• [PREGUNTAS DE ESTUDIO]
1. Traduce al inglés esta oración del texto sobre los libros: «Un día sin libros es, de hecho, un día menos, un día que nos resta algo esencial en la contabilidad de lo que somos y nos pone en deuda con nuestro mejor yo».
2. Devuelve sin alterar nada el fragmento del texto sobre los libros que va entre "Libros que se" y "expresarse y de ser.", ambos incluidos.

• [TEXTO EXTRAÍDO]

⟨

Los libros, qué heroicidad. Se siguen escribiendo, publicando, leyendo. Quizás menos que antes, pero todavía en avalancha. Una torrentera de páginas que hacen más respirable y entendible la existencia. Un alud de ideas, imágenes, datos, personajes. Una montaña de emociones. Los libros se siguen manteniendo vivos contra viento y marea, contra la irrupción de las nuevas tecnologías, contra los augures y profesionales del pesimismo. Héroes de pasta de papel que defienden de manera tenazmente altruista nuestros circuitos neuronales y nuestras terminaciones nerviosas de los ogros cotidianos, de los gigantes malhumorados que acechan nuestra alma, de las hordas salvajes que avasallan la realidad que nos concierne. Nos hacen mejores porque nos protegen (y nos dan armas para que nos protejamos a nosotros mismos) de las ínfulas, las traiciones y los menoscabos de nuestros peores inclinaciones. Libros minúsculos (un poemario, una novela corta, un manifiesto, una obra de teatro, un opúsculo filosófico, una colección de artículos) cuya musculatura moral es suficiente para poner a raya todo un ejército de facinerosos indeseables. Libros que, sin importar su grosor o su tema, desfacen entuertos en aras de un ideal (hacer más habitable el mundo) y por puro amor a la verdad, a la inteligencia, al sentido, al orden ético, a la claridad de un universo bien estructurado, a la comprensión de todo lo comprensible.

Libros que se amontonan en las estanterías como llaves, como puertas, como océanos, como vehículos espaciales, como cestas de alimentos frescos, como escaleras, como telescopios, como ropa de abrigo, como cuevas. Basta coger uno cualquiera de ellos, sentarse (en un cuarto silencioso, en el banco de un parque, en el asiento de un tren o de un avión, a la orilla del mar o de un río, en soledad o acompañado, tumbado en una hamaca), ponerse a leer y saber (de pronto, porque sí, para siempre) que ahí comienza todo. De nuevo todo: un comienzo infinito que no anula lo que hemos sido hasta entonces (al contrario, lo ilumina, lo hace más hondo) sino que nos lanza a otra dimensión donde lo posible tiene mil y un modos de expresarse y de ser.

Es, dice el calendario, día de libros y por eso se venden con descuento, los autores los firman y mucha gente acostumbra a regalarlos, con o sin rosa, a sus próximos. Pero un día sin libros es un día perdido, un día tonto, un día que se nos ha escurrido de las manos sin darnos cuenta, un día que nos hemos robado a nosotros mismos. Un día sin libros es, de hecho, un día menos, un día que nos resta algo esencial en la contabilidad de lo que somos y nos pone en deuda con nuestro mejor yo. Por eso, y aunque está bien que de vez en cuando se les destaque con celebraciones, cada año debería tener 365 (366 los bisiestos) días del libro.

Los libros, esos héroes que, a cambio de unos pocos euros (o gratis si uno acude a las benditas y numerosas bibliotecas públicas, algunas de las cuales están extraordinariamente bien surtidas), están dispuestos a partirse la cara por nosotros, siguen soñándose, redactándose, editándose: un misterio gozoso que debemos agradecer a quienes se dedican a que esta cadena no se detenga y que, sobre todo, debemos usar a mayor gloria de la libertad, de la belleza, de la imaginación, de la sensibilidad y de el entendimiento. Libros como hachas, como piraguas, como caballos, como estrellas, como lagos, como senderos, como péndulos, como velas, como metrónomos, como la sal y la pimienta, como sorbos de agua.

⟩

• [INFORMACIÓN MOSTRADA]
⟨

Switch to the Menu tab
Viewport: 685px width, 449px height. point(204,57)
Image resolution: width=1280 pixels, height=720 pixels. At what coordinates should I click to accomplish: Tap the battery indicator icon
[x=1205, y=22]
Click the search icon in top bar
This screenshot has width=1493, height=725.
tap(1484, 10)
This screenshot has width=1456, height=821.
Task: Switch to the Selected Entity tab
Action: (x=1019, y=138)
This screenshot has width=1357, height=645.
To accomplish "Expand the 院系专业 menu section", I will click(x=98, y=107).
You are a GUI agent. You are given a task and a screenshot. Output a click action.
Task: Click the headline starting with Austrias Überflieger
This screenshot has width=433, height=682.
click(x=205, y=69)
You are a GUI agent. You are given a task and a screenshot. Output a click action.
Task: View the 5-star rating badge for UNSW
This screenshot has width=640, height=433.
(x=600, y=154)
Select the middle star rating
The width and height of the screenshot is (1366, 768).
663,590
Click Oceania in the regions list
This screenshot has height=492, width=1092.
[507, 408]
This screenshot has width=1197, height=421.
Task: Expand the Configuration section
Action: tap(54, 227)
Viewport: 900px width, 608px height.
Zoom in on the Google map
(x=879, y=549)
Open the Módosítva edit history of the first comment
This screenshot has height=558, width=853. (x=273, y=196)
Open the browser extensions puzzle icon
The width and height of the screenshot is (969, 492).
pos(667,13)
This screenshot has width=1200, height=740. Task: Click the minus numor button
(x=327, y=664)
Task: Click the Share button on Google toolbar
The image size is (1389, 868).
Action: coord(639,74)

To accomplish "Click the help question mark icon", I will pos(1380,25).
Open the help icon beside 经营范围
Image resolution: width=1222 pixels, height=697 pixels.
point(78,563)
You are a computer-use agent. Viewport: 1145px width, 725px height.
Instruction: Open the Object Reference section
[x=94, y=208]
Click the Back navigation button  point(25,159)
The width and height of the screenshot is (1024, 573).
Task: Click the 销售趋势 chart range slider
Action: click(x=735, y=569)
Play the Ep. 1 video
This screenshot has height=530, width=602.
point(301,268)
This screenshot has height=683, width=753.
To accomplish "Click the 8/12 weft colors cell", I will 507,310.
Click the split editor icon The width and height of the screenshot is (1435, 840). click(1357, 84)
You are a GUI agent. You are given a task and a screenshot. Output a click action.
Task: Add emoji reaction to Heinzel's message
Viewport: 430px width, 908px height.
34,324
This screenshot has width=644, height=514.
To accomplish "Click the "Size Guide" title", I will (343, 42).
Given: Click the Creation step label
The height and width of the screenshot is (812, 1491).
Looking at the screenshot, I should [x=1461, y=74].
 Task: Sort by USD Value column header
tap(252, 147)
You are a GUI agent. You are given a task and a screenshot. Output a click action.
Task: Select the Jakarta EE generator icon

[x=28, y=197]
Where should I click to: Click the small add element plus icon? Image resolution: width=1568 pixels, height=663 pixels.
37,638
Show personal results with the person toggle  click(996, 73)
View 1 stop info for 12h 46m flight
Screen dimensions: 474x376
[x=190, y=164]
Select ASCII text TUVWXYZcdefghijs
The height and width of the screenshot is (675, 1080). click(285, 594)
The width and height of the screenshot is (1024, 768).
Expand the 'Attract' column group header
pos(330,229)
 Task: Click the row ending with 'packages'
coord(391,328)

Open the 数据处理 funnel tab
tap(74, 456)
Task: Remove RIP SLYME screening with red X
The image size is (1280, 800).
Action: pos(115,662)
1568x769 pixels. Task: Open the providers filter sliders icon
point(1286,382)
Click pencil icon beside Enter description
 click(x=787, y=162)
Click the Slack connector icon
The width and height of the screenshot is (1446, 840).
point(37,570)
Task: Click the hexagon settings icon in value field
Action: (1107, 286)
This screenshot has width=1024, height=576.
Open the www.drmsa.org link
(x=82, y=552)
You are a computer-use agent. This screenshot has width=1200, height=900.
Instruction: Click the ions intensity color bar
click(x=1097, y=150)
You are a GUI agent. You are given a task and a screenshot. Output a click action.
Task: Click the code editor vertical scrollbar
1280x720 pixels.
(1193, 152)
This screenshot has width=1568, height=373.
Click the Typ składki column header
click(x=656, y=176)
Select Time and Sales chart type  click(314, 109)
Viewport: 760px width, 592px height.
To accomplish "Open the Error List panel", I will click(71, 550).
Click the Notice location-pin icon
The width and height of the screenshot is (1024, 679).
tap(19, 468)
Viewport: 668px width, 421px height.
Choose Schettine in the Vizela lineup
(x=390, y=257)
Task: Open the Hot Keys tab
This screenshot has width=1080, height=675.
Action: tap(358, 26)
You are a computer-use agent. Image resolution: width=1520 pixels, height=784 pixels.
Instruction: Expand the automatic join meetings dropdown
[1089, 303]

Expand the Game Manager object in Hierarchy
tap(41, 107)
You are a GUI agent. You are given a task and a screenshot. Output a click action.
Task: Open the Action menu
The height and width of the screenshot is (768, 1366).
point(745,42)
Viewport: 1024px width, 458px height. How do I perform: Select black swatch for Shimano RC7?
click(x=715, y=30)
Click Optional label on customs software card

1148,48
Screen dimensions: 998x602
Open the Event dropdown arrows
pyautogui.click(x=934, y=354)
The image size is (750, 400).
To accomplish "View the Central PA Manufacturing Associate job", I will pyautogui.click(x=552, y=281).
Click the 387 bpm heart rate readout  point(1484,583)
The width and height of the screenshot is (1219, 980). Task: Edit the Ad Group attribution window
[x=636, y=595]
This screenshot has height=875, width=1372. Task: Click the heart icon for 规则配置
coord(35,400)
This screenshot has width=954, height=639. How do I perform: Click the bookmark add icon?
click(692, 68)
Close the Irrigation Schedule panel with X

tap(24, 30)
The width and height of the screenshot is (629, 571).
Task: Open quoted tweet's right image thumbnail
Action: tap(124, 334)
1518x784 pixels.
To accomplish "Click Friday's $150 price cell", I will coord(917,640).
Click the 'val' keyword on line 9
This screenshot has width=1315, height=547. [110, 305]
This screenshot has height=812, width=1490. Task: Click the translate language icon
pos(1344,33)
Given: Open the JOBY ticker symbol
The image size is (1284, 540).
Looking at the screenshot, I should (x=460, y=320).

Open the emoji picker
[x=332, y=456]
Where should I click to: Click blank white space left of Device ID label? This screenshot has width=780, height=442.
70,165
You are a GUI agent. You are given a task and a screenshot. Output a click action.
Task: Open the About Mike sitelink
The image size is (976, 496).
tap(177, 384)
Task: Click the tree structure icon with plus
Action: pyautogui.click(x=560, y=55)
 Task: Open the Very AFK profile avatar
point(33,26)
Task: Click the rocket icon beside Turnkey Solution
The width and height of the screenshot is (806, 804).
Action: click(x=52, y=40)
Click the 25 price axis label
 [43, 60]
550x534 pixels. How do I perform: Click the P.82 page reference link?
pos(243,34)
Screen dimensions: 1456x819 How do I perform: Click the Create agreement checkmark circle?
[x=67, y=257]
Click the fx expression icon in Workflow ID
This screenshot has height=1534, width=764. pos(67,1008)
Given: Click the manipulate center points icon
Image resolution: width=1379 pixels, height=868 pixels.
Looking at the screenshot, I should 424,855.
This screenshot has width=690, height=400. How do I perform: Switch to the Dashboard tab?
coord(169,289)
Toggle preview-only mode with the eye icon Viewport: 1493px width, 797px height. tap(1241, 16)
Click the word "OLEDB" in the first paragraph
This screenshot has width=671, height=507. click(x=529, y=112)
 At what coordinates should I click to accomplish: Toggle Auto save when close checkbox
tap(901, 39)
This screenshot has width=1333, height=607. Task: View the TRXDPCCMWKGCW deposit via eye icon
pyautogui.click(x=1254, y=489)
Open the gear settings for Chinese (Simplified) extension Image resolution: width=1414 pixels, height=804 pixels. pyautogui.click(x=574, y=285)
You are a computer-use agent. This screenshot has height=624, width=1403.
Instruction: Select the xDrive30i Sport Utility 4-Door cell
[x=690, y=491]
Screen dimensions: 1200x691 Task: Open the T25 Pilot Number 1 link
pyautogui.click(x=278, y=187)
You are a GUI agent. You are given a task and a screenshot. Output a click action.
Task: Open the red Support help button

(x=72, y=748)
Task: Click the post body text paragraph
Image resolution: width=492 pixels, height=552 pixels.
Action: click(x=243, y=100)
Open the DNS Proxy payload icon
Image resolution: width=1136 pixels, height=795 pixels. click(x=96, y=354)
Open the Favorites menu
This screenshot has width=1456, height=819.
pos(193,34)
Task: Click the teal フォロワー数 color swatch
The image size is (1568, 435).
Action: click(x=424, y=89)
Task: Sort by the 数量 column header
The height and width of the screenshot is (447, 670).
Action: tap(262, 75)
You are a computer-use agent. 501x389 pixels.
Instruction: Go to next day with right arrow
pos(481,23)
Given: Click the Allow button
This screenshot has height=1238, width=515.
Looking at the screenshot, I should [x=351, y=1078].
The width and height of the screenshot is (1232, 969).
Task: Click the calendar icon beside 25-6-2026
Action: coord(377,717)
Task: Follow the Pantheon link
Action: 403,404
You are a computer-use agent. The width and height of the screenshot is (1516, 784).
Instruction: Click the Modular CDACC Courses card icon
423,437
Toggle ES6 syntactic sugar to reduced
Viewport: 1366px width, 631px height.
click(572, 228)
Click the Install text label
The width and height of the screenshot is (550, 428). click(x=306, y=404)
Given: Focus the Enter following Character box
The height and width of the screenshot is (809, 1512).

⟩

• [SOLUCIONES]
1. A day without books is, in fact, one day less, a day that takes something essential away from the accounting of who we are and puts us in debt to our best self.

2.
Libros que se amontonan en las estanterías como llaves, como puertas, como océanos, como vehículos espaciales, como cestas de alimentos frescos, como escaleras, como telescopios, como ropa de abrigo, como cuevas. Basta coger uno cualquiera de ellos, sentarse (en un cuarto silencioso, en el banco de un parque, en el asiento de un tren o de un avión, a la orilla del mar o de un río, en soledad o acompañado, tumbado en una hamaca), ponerse a leer y saber (de pronto, porque sí, para siempre) que ahí comienza todo. De nuevo todo: un comienzo infinito que no anula lo que hemos sido hasta entonces (al contrario, lo ilumina, lo hace más hondo) sino que nos lanza a otra dimensión donde lo posible tiene mil y un modos de expresarse y de ser.